WORK INSTRUCTIONS:
Return exactly the span that opens with the line containing "Witte Sierkussens (732, 2464)" and closes with the final line of the records, both included.

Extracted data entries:
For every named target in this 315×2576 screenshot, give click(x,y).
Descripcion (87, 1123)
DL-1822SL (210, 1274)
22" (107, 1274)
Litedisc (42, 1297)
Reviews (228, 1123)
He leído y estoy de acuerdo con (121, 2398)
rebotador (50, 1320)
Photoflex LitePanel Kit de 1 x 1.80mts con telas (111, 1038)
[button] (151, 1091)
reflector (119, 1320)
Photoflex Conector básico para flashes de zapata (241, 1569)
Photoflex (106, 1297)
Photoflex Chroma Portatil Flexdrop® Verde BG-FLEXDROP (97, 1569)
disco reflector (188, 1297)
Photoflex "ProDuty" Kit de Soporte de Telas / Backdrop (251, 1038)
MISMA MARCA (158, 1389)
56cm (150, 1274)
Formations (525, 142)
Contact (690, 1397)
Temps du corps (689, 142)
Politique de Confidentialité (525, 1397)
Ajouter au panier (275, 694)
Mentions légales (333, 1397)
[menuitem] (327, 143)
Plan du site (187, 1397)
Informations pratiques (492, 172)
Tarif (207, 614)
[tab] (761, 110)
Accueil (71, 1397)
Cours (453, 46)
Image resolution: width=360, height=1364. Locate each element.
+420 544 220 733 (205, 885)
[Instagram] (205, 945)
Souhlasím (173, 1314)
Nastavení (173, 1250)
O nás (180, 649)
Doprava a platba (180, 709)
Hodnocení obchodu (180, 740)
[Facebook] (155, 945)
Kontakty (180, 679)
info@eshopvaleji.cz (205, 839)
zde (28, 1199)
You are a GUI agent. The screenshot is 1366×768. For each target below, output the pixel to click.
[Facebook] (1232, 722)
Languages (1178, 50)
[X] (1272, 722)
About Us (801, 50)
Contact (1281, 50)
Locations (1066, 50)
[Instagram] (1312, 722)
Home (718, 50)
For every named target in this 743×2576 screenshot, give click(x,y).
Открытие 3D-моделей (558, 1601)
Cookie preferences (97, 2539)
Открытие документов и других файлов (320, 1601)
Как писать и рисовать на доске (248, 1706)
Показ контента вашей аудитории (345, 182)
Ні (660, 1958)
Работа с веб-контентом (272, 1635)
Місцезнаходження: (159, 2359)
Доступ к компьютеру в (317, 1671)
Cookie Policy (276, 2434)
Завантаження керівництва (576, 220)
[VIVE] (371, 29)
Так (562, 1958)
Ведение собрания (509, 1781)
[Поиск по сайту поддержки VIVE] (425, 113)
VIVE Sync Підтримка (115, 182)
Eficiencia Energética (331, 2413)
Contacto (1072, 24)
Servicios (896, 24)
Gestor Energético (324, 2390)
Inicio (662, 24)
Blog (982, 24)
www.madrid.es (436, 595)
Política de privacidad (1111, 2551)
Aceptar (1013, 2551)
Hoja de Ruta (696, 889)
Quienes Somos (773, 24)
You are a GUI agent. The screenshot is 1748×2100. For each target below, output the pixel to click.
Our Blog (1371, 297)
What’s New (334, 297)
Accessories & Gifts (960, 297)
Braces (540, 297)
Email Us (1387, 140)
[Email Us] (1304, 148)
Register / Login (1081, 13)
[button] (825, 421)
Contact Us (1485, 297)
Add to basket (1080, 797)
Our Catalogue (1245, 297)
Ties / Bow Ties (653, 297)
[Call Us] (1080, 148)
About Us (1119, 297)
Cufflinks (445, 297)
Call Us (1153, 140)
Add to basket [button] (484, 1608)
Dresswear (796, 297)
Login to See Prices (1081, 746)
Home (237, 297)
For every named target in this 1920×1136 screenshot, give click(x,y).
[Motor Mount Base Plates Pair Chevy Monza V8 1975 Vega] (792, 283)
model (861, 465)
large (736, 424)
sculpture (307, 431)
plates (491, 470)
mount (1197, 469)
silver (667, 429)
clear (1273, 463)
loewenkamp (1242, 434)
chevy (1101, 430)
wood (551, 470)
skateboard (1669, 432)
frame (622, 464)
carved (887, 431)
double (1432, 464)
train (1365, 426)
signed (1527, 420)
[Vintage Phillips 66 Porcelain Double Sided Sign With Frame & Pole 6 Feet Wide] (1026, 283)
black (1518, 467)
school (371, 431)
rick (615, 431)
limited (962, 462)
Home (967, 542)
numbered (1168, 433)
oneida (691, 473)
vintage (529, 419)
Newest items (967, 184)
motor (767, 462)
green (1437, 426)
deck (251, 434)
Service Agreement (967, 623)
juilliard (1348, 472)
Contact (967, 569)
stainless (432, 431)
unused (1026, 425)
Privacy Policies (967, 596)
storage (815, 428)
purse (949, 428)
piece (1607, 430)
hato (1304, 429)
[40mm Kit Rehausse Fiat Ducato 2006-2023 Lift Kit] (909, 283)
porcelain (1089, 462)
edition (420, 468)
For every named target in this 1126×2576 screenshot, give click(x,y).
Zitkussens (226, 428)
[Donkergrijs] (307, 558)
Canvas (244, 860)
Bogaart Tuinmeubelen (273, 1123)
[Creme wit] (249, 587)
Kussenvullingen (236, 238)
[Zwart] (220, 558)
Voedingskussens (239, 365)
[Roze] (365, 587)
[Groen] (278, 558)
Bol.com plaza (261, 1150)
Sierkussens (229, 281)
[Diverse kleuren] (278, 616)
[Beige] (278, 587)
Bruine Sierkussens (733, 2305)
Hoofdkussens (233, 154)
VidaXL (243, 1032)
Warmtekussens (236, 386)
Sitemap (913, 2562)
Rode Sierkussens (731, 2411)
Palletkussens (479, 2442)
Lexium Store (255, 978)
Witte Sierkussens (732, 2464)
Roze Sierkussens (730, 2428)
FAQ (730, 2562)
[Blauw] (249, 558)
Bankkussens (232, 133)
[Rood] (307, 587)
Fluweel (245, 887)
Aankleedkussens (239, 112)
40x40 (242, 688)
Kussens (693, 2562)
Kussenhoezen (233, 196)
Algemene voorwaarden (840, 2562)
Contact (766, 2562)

EXERCISE RESULT:
Witte Sierkussens (732, 2464)
Roze Sierkussens (730, 2428)
FAQ (730, 2562)
[Blauw] (249, 558)
Bankkussens (232, 133)
[Rood] (307, 587)
Fluweel (245, 887)
Aankleedkussens (239, 112)
40x40 (242, 688)
Kussens (693, 2562)
Kussenhoezen (233, 196)
Algemene voorwaarden (840, 2562)
Contact (766, 2562)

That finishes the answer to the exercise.